==== EXERCISE INPUTS ====

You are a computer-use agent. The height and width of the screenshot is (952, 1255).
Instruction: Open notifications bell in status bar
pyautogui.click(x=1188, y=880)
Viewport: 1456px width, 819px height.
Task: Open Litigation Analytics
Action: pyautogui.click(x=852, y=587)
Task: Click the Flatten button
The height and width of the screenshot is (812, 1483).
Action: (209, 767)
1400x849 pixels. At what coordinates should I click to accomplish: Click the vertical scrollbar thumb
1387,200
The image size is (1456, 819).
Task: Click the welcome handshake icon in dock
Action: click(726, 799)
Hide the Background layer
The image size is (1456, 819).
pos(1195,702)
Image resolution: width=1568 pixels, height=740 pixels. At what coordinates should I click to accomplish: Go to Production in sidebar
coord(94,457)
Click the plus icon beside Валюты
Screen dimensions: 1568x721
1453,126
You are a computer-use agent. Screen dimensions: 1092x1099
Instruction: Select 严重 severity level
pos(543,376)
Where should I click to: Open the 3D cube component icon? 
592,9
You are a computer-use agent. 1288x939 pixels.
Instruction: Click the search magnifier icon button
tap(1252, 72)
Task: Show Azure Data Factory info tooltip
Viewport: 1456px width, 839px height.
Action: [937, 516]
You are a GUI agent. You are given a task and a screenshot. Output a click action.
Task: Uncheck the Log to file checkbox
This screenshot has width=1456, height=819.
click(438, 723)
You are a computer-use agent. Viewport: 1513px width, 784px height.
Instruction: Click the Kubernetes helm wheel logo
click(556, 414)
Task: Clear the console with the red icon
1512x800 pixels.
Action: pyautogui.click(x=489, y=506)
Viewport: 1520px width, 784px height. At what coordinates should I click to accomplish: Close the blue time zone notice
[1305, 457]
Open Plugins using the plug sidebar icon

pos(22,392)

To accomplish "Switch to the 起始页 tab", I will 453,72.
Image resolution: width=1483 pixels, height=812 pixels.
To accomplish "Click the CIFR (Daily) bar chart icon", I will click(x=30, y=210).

====

[WORK INSTRUCTION] Only the lines from the one with "Instruction: Select 严重 severity level" through the final line above belong in the answer, each reproduced word for word.

[SOLUTION TO THE PROBLEM]
Instruction: Select 严重 severity level
pos(543,376)
Where should I click to: Open the 3D cube component icon? 
592,9
You are a computer-use agent. 1288x939 pixels.
Instruction: Click the search magnifier icon button
tap(1252, 72)
Task: Show Azure Data Factory info tooltip
Viewport: 1456px width, 839px height.
Action: [937, 516]
You are a GUI agent. You are given a task and a screenshot. Output a click action.
Task: Uncheck the Log to file checkbox
This screenshot has width=1456, height=819.
click(438, 723)
You are a computer-use agent. Viewport: 1513px width, 784px height.
Instruction: Click the Kubernetes helm wheel logo
click(556, 414)
Task: Clear the console with the red icon
1512x800 pixels.
Action: pyautogui.click(x=489, y=506)
Viewport: 1520px width, 784px height. At what coordinates should I click to accomplish: Close the blue time zone notice
[1305, 457]
Open Plugins using the plug sidebar icon

pos(22,392)

To accomplish "Switch to the 起始页 tab", I will 453,72.
Image resolution: width=1483 pixels, height=812 pixels.
To accomplish "Click the CIFR (Daily) bar chart icon", I will click(x=30, y=210).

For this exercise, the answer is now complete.